ABSTRACTAggression occurs frequently in mental health care settings, and studies have reported that 17% to 31% of patients admitted to acute psychiatric wards commit violence. Inpatients’ fluctuating mental states and behaviour patterns reinforce the need for an assessment instrument to predict potential violence in a timely manner. This naturalistic prospective inpatient study investigated whether an extended short-term risk assessment model that combines (a) short-term risk assessment with the Broset Violence Checklist (BVC), (b) patient’s own prediction of violence with the Self-Report Risk Scale (SRS) and (c) single items from the Violence Risk Screening 10 (V-RISK-10) provides better short-term predictive accuracy for violence than the BVC alone. All patients admitted to a psychiatric emergency hospital in Norway during one year were included (N = 508).

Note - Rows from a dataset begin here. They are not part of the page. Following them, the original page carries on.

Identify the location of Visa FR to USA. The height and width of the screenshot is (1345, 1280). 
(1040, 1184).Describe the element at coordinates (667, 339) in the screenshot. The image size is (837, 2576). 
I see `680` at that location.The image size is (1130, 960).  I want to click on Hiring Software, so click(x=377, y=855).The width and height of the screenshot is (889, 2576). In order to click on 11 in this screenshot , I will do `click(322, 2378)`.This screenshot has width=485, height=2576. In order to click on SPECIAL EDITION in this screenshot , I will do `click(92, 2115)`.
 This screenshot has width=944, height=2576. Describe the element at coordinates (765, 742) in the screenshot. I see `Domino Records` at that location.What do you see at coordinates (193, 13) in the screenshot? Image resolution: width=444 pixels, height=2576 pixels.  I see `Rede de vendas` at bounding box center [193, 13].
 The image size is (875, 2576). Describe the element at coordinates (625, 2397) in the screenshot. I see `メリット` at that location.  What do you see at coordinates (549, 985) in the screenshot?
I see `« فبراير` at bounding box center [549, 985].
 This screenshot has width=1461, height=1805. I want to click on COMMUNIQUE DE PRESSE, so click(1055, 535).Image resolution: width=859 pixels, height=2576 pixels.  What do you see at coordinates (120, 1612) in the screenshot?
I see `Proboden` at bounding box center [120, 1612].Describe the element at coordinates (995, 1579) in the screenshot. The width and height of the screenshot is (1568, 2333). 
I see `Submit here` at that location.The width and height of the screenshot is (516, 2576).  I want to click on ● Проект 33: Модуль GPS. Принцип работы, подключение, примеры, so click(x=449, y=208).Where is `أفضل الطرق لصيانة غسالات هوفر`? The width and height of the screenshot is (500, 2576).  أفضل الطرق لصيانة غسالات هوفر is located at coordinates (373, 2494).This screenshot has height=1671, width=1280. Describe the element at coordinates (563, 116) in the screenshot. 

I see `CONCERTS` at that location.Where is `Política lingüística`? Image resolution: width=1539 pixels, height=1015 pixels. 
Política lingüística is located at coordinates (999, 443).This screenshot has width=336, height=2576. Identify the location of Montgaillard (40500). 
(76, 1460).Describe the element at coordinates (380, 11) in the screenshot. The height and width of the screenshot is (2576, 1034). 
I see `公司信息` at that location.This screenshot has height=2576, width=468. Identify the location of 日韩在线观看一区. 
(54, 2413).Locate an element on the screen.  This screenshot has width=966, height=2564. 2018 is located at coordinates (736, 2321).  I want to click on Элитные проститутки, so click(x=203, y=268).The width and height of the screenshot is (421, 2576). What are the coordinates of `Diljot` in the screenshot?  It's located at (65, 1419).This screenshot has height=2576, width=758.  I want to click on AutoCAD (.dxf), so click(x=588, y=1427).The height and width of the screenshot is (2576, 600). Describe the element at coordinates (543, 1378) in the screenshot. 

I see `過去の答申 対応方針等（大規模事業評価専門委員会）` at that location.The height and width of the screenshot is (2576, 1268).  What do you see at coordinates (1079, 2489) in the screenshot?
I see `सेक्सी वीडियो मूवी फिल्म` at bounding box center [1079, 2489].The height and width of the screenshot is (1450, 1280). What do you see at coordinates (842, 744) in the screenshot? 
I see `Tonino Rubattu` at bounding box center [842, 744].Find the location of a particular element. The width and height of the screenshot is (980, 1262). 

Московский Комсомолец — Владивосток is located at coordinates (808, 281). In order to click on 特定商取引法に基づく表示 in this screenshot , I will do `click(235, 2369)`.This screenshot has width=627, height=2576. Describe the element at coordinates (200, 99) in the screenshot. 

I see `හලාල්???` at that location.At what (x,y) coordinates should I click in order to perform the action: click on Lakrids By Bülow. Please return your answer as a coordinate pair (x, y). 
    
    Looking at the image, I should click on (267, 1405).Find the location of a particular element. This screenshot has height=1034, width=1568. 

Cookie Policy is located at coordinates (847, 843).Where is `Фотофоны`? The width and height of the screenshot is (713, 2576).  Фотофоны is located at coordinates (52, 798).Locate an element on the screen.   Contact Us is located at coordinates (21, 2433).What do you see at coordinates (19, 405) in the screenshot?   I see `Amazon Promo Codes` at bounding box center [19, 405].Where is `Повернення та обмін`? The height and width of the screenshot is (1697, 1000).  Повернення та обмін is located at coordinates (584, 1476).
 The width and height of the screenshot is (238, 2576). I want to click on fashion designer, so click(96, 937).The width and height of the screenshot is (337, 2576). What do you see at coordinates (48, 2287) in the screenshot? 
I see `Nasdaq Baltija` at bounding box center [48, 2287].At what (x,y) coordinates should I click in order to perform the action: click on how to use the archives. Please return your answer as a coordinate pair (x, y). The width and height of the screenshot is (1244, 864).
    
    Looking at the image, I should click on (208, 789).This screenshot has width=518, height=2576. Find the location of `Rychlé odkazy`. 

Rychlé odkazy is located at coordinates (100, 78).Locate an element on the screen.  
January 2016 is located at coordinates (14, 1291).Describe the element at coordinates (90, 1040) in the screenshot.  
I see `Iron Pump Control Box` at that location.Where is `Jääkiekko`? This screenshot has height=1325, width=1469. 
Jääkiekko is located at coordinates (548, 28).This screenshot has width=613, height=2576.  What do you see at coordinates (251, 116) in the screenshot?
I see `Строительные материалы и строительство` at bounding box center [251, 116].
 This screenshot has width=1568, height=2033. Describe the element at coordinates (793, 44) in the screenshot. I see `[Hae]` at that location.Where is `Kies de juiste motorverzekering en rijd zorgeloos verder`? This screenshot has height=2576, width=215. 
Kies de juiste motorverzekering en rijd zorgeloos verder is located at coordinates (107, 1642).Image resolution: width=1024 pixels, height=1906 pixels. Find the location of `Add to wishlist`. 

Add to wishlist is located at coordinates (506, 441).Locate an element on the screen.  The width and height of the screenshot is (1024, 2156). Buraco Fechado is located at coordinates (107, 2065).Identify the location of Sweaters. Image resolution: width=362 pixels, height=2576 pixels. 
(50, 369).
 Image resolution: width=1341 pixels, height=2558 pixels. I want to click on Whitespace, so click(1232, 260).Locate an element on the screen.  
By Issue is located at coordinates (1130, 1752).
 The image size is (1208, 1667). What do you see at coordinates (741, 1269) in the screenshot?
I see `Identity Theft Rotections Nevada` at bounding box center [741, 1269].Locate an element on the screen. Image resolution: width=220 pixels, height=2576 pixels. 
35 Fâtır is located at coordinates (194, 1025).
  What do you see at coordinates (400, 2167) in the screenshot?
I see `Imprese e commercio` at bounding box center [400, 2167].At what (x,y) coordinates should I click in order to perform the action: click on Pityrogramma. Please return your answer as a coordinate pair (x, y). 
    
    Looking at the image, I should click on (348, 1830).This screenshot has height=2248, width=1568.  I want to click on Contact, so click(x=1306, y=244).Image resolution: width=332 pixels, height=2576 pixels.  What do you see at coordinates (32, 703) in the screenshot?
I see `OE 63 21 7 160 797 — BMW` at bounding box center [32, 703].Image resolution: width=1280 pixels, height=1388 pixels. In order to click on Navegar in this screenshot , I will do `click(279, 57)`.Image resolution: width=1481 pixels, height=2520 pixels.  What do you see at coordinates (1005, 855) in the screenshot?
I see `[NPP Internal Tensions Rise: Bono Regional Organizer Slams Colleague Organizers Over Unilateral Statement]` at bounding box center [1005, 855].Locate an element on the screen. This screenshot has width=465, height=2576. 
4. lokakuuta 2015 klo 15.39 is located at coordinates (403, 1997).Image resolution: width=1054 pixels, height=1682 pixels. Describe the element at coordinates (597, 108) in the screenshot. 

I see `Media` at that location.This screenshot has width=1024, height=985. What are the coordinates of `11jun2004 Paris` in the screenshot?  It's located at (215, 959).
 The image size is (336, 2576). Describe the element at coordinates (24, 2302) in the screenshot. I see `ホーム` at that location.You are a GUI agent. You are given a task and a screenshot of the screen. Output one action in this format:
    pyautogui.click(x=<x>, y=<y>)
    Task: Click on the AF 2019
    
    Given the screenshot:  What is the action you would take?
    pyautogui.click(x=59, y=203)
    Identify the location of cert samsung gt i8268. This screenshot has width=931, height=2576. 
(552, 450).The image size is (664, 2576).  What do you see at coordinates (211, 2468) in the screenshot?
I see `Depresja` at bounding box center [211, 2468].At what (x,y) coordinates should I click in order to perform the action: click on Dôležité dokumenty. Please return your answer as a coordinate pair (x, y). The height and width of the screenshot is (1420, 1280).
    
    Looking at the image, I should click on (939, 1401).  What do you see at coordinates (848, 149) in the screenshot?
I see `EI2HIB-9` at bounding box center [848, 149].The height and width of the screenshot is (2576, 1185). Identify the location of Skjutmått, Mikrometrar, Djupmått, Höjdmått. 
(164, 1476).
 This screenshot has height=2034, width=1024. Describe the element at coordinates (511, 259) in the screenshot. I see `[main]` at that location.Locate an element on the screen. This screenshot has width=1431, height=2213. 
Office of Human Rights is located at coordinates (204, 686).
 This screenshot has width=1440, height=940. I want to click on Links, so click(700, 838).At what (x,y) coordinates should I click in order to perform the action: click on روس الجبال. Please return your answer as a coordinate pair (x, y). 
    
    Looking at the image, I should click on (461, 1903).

Stepwise multivariate generalised linear mixed model analyses were conducted. When adjusting for repeated measurements, the results indicated that an extended model for short-term risk assessment, consisting of the BVC, SRS and Item 2 Previous and/or current threats from the V-RISK-10 explained more variance of imminent violence, compared to the BVC alone. Further studies are recommended to investigate whether the extended model provides a clinically better short-term risk prediction of imminent violence, compared to the BVC alone.